The mouth was the face, and the face was the mouth. Any vestigial eyes were hidden beneath the pure white, long, silken fur against which the black lip lining the mouth stood out starkly. Atop the massive skull, a fan-shaped single ear flexed freely. Flinx wondered if it had evolved that way or if two ears had eventually grown together to form one.

He did not wonder about it long as he threw himself sharply to one side. The irising mouth opened with astonishing speed and snapped at him, the short neck extending slightly. Teeth clashed as the snout-jaw was sucked shut.

Clarity screamed as the monster lunged in her direction, advancing on four heavy legs. Flinx glimpsed the nostrils set just behind the top of the mouth. Jaws, nose, and ear were all set in line, like a multiple sight on a gun, all positioned for maximum hunting ability.

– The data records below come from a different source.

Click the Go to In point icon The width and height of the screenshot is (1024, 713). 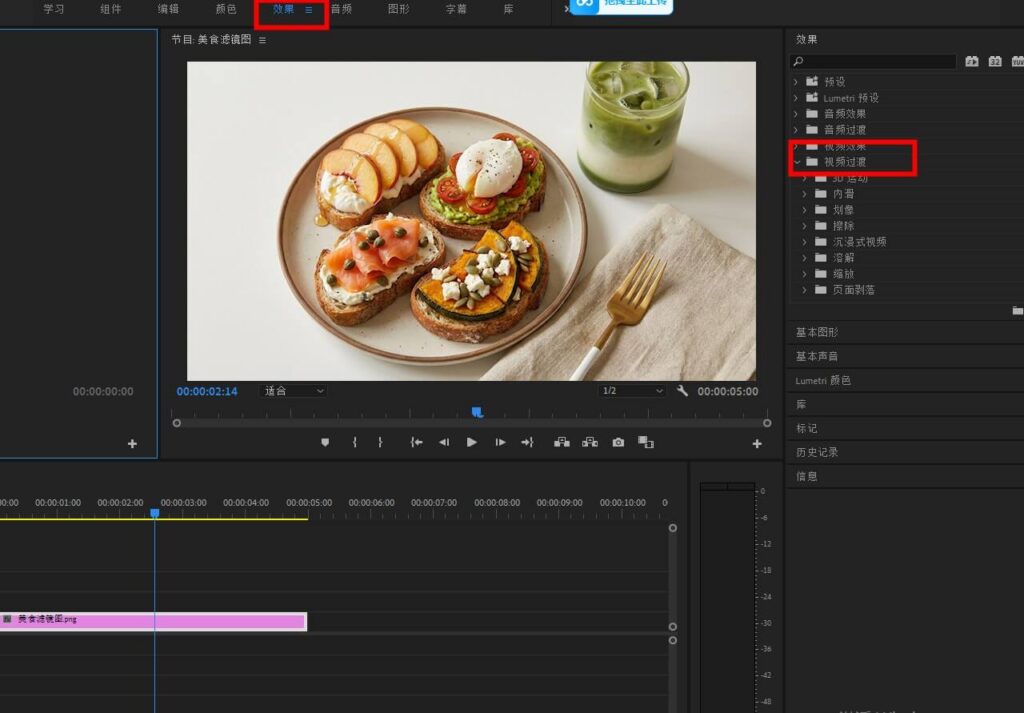416,442
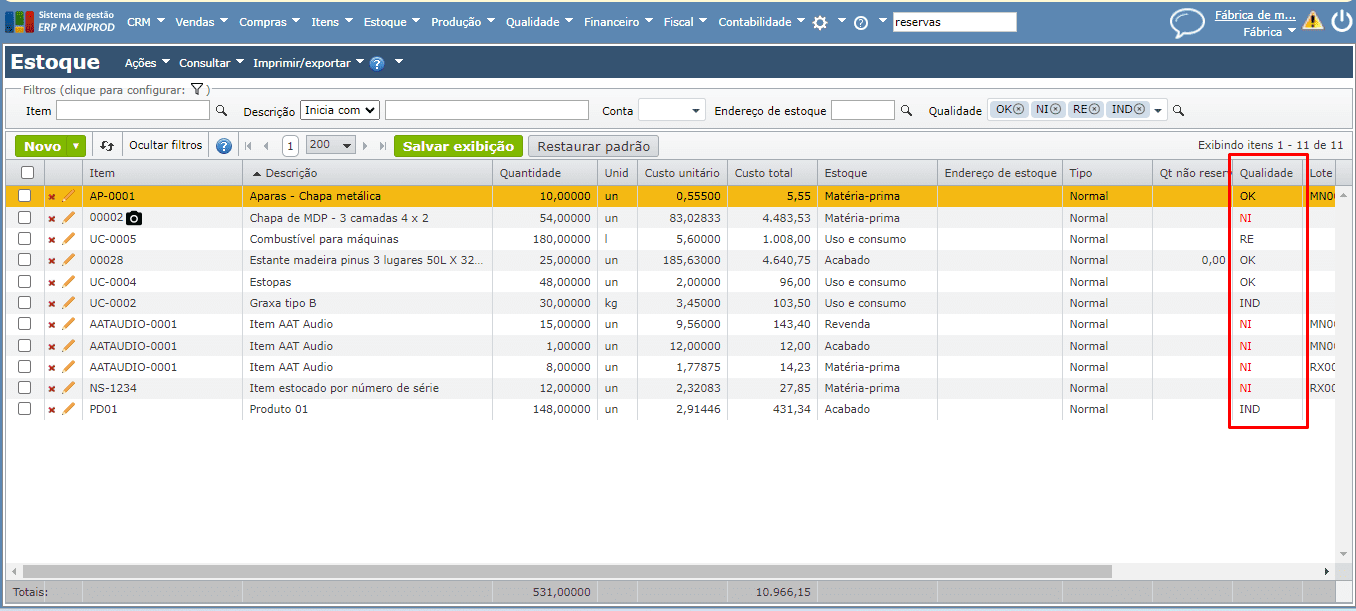Click the Endereço de estoque filter input
1356x611 pixels.
click(862, 110)
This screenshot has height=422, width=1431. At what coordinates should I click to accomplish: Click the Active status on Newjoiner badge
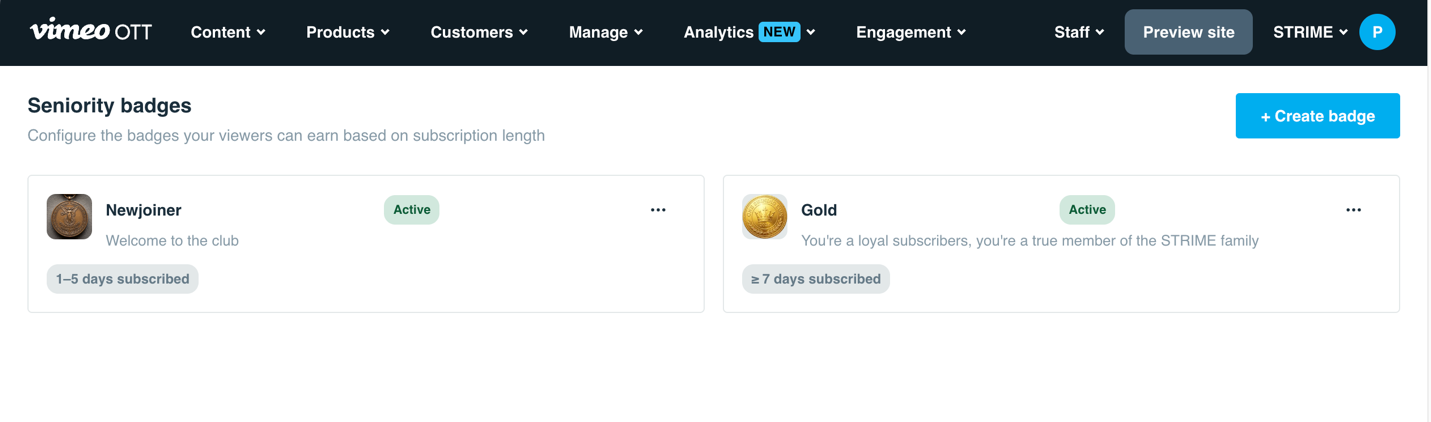point(411,210)
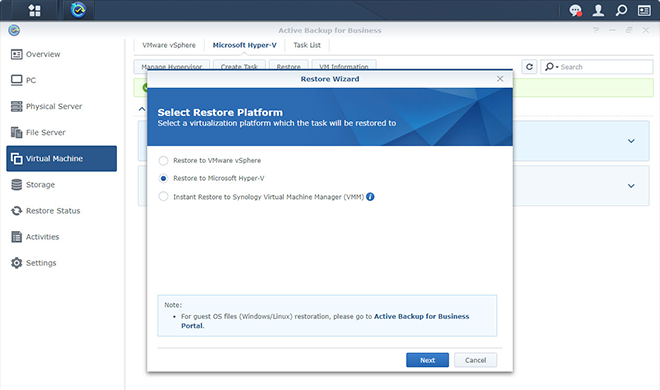This screenshot has height=390, width=660.
Task: Click the Active Backup taskbar icon
Action: tap(78, 10)
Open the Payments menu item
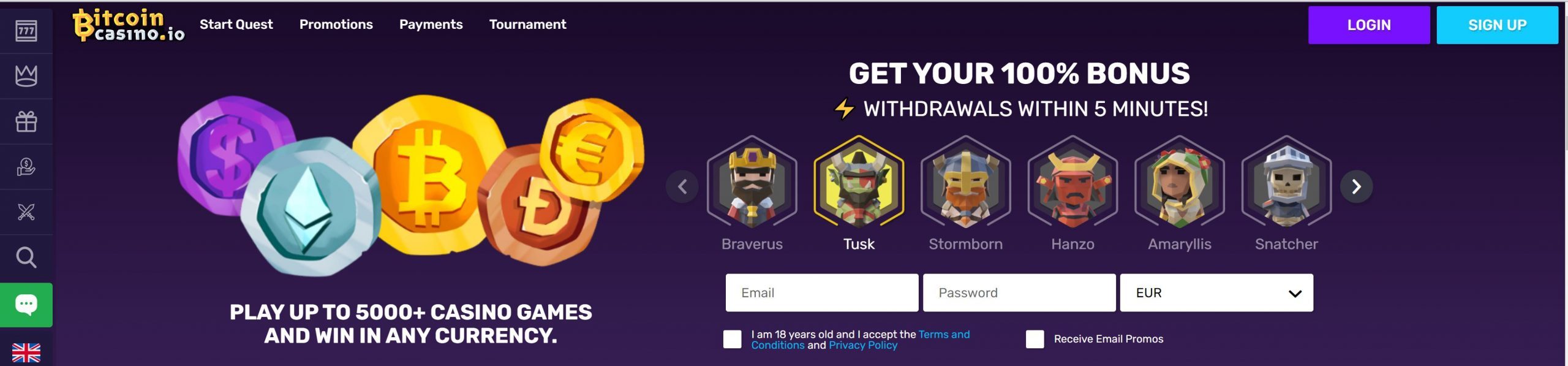This screenshot has height=366, width=1568. (x=431, y=25)
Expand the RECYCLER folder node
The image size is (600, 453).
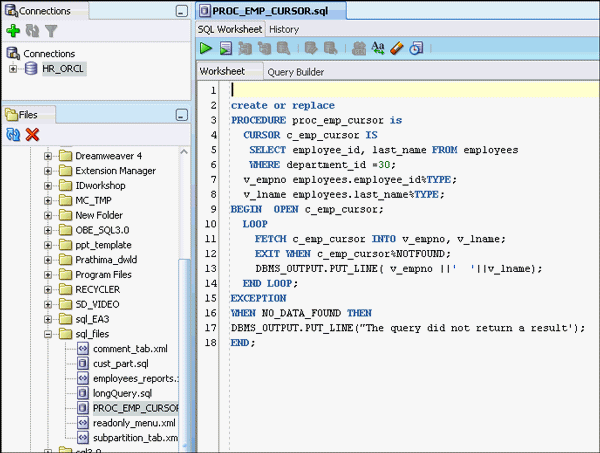pyautogui.click(x=48, y=289)
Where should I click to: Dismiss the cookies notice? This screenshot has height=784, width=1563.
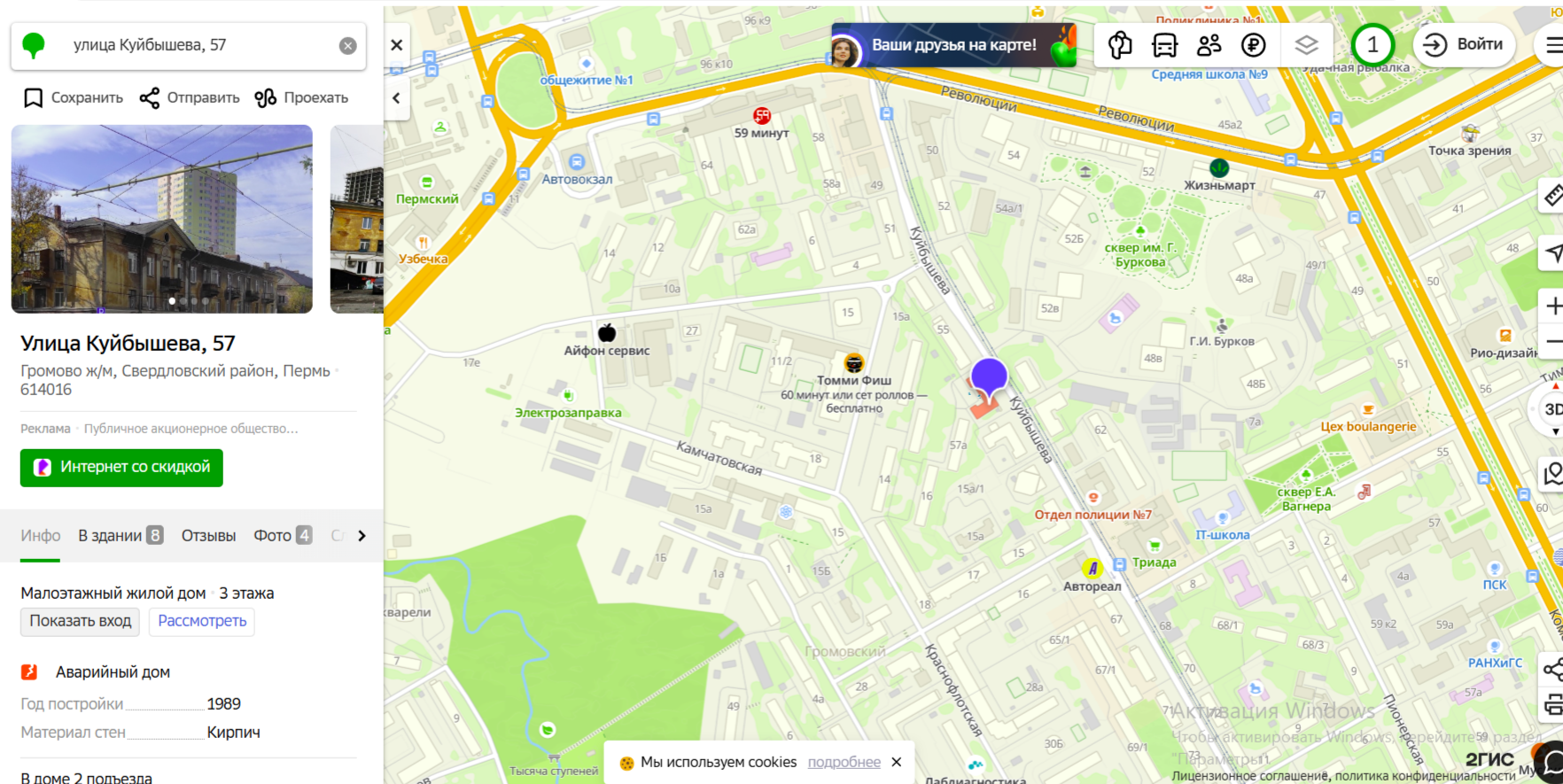pyautogui.click(x=897, y=762)
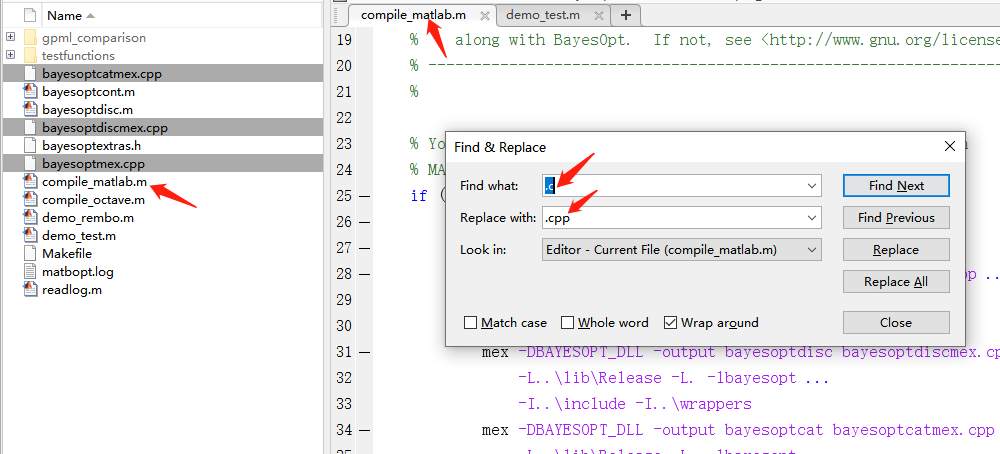1000x454 pixels.
Task: Click the matbopt.log file icon
Action: click(30, 271)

Then he could not see Clarity anymore because her tube went out. Frantically, he tried to set his own safely aside and aim the needler.

Pip and Scrap had both flown into action, but the flying snakes were confused by the sight of a creature with no eyes. While they puzzled over what to attack in the absence of their natural target, the monster was trying to decide which of two potential prey to strike at next. Clarity was moaning and trying to keep a large stalagmite between herself and that singular mouth.